Understanding Risk-Based Authentication
Risk-based authentication evaluates each transaction’s risk to determine if additional authentication is needed. Factors considered include:
- Transaction value
- Customer’s status (new or existing)
- Transactional history
- Behavioral patterns
- Device information
For instance, if a new card is used without any previous transaction history, the risk is higher, and additional authentication will likely be required. Conversely, if a customer with a purchase history uses a new device, authentication might be necessary to address the risk associated with the unfamiliar device.

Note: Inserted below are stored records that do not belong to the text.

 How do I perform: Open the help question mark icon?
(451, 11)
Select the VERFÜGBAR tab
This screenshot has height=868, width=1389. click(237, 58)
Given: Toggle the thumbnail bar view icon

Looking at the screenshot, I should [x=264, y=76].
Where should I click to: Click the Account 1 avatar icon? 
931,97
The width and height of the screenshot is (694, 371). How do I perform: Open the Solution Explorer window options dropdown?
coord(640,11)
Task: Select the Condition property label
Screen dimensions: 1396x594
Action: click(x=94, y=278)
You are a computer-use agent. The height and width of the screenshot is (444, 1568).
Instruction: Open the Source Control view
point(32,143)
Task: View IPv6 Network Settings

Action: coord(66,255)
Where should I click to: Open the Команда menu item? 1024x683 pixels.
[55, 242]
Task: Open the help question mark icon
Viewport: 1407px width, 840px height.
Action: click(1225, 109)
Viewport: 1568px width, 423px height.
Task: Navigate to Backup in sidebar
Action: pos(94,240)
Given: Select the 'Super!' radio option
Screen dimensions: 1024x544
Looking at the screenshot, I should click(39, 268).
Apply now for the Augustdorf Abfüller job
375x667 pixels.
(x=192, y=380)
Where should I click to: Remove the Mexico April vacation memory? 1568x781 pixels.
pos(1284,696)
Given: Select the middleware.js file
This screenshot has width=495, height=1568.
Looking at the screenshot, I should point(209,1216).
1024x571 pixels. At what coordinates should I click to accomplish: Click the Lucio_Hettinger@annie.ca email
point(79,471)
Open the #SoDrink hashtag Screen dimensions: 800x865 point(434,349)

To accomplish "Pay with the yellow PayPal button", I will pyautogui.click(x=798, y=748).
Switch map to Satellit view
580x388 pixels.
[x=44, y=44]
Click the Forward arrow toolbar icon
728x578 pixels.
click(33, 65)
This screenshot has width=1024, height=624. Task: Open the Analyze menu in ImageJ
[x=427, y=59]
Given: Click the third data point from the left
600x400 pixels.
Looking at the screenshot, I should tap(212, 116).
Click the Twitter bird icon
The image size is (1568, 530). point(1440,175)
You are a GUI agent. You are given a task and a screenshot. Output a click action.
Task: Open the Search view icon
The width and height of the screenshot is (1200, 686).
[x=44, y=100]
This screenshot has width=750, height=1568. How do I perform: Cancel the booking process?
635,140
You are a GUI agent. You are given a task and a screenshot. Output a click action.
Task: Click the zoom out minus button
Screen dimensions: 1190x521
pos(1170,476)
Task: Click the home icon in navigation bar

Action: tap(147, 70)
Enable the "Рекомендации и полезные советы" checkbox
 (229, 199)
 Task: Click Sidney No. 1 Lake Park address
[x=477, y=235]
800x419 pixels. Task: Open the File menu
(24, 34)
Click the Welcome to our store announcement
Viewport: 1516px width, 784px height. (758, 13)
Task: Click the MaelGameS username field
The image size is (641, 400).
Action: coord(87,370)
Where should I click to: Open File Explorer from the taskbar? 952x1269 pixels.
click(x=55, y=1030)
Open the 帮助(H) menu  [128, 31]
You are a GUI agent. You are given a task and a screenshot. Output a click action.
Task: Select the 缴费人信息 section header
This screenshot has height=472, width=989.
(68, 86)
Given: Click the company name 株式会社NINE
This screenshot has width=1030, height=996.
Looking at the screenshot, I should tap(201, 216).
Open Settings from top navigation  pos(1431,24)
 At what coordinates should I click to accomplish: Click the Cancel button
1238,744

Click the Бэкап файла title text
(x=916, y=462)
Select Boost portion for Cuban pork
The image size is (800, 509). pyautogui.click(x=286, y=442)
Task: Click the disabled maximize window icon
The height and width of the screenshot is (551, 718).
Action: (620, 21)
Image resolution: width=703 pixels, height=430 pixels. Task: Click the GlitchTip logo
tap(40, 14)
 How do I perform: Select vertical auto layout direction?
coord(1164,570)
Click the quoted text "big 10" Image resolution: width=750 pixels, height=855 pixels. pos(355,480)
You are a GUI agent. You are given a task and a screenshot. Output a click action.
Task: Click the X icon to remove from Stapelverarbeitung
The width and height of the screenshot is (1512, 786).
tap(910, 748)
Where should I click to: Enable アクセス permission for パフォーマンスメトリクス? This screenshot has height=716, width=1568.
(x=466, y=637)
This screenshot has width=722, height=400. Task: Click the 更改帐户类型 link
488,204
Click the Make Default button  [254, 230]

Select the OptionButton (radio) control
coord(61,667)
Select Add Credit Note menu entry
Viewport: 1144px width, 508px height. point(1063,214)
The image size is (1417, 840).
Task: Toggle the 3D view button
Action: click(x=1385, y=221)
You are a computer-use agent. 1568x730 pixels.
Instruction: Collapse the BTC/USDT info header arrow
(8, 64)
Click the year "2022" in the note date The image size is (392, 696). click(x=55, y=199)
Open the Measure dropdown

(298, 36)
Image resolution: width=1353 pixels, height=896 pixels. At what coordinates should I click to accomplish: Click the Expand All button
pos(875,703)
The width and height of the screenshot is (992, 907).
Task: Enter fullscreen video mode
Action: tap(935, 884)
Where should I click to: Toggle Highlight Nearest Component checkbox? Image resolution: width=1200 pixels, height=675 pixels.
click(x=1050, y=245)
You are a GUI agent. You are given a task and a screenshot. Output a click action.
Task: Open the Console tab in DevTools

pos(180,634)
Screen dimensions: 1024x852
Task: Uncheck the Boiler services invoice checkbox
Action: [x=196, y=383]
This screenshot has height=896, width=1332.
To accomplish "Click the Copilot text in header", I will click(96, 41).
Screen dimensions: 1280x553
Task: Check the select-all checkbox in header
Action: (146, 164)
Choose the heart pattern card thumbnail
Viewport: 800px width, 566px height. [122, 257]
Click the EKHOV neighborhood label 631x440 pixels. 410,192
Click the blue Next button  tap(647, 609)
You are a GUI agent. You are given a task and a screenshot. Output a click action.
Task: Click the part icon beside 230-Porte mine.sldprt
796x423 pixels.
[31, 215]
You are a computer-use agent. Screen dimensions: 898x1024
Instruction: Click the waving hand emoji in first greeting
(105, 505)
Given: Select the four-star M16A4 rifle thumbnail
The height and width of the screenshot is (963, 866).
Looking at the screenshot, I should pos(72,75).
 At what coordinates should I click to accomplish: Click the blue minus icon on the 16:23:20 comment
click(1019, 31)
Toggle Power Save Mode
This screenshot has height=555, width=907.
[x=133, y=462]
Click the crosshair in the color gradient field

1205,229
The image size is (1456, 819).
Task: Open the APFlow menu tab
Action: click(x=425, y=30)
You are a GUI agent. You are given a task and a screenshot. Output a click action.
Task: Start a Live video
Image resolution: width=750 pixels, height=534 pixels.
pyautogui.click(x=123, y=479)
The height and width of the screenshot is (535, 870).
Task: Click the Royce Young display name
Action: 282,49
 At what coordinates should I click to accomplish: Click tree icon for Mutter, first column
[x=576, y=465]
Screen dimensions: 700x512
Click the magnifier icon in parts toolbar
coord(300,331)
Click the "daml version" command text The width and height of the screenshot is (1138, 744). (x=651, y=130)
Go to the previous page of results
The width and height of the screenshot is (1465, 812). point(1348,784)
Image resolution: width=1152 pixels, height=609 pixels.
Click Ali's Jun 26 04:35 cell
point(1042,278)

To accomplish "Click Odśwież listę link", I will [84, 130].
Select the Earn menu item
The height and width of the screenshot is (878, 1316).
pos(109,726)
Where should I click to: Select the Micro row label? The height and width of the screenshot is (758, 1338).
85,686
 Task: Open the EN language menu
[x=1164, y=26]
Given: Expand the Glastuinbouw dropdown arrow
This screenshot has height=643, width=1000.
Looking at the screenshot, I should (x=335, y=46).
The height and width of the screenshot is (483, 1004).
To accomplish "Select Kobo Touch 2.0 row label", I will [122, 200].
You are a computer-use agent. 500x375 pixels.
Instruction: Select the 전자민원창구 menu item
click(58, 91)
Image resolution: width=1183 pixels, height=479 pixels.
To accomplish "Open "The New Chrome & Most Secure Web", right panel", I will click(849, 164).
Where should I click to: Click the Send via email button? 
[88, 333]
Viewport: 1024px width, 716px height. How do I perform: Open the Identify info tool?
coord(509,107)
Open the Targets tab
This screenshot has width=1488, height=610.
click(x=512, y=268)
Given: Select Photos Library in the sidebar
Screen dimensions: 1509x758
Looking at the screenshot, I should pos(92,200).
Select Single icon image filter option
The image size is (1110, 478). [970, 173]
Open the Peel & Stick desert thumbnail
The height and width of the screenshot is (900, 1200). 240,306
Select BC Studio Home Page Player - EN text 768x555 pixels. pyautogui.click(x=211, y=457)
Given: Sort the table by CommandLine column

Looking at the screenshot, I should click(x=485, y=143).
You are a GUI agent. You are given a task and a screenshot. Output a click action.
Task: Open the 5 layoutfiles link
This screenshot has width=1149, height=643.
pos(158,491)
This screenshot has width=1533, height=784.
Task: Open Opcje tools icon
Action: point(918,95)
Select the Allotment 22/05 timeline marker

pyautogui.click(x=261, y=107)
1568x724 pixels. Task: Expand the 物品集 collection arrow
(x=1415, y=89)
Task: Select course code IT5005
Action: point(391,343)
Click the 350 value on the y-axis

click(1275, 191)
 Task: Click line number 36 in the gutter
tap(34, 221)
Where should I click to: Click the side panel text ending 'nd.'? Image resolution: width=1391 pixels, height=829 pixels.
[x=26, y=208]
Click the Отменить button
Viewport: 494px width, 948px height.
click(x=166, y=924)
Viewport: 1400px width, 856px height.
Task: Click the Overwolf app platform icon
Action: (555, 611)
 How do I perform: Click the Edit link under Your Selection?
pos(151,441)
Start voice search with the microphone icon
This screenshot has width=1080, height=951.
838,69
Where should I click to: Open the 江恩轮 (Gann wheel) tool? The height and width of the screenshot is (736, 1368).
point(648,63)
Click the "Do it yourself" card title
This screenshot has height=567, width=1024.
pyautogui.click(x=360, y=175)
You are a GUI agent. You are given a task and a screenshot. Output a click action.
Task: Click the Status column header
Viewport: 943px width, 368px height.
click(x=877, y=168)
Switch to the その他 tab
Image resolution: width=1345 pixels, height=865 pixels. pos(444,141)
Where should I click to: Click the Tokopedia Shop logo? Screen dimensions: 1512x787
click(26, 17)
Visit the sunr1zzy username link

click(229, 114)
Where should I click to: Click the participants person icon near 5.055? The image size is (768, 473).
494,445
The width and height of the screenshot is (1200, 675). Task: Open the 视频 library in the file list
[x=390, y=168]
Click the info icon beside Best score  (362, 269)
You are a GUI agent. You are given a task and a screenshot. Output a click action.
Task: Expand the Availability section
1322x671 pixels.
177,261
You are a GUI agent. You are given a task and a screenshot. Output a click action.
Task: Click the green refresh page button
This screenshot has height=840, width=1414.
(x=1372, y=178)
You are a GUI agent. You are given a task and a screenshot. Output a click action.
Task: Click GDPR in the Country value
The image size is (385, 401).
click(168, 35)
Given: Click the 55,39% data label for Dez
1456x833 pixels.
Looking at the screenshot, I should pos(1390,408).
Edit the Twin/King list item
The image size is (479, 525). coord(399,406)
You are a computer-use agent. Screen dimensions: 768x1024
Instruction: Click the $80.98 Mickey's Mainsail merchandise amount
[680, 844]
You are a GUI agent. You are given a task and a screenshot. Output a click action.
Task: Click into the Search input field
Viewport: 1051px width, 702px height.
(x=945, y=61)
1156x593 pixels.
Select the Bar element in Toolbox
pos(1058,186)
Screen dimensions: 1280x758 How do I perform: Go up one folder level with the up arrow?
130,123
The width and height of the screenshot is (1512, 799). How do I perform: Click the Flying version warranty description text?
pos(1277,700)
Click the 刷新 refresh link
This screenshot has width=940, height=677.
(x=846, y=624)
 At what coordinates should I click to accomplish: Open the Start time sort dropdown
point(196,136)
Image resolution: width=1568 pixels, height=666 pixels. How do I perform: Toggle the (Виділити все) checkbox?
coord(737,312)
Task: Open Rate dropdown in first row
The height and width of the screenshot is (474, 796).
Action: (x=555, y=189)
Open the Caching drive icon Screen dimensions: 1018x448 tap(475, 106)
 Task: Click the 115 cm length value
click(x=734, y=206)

Enhancing Seamless Transactions
With Risk-Based Authentication, transactions can be approved without cardholder interaction if the risk is low. When a purchase is made, details like device specifics and transaction amount are sent to the ACS server. The ACS assesses the risk and, if deemed low, authenticates the transaction passively, allowing the customer to proceed without additional steps. This improves the shopping experience by minimizing disruptions and reducing drop-off rates.
Conclusion
3D Secure 2.0 represents a significant advancement, offering seamless integration for merchants, enhanced protection across platforms, and improved user experience. By reducing cart abandonment and providing deeper insights into transactional behaviors, it supports both compliance with PSD2 regulations and the overall security of online payments. As Mike Lemberger, Senior Vice President at Visa, notes, “Through our leadership in advancing 3DS 2.0, we deliver an upgraded authentication service that enhances both the speed and security of payments. This is particularly beneficial for European retailers striving to minimize cart abandonment rates in the e-commerce sector. Additionally, this update equips merchants with essential tools to ensure compliance with PSD2 regulations for card payments, a significant advantage that should be highly valued.”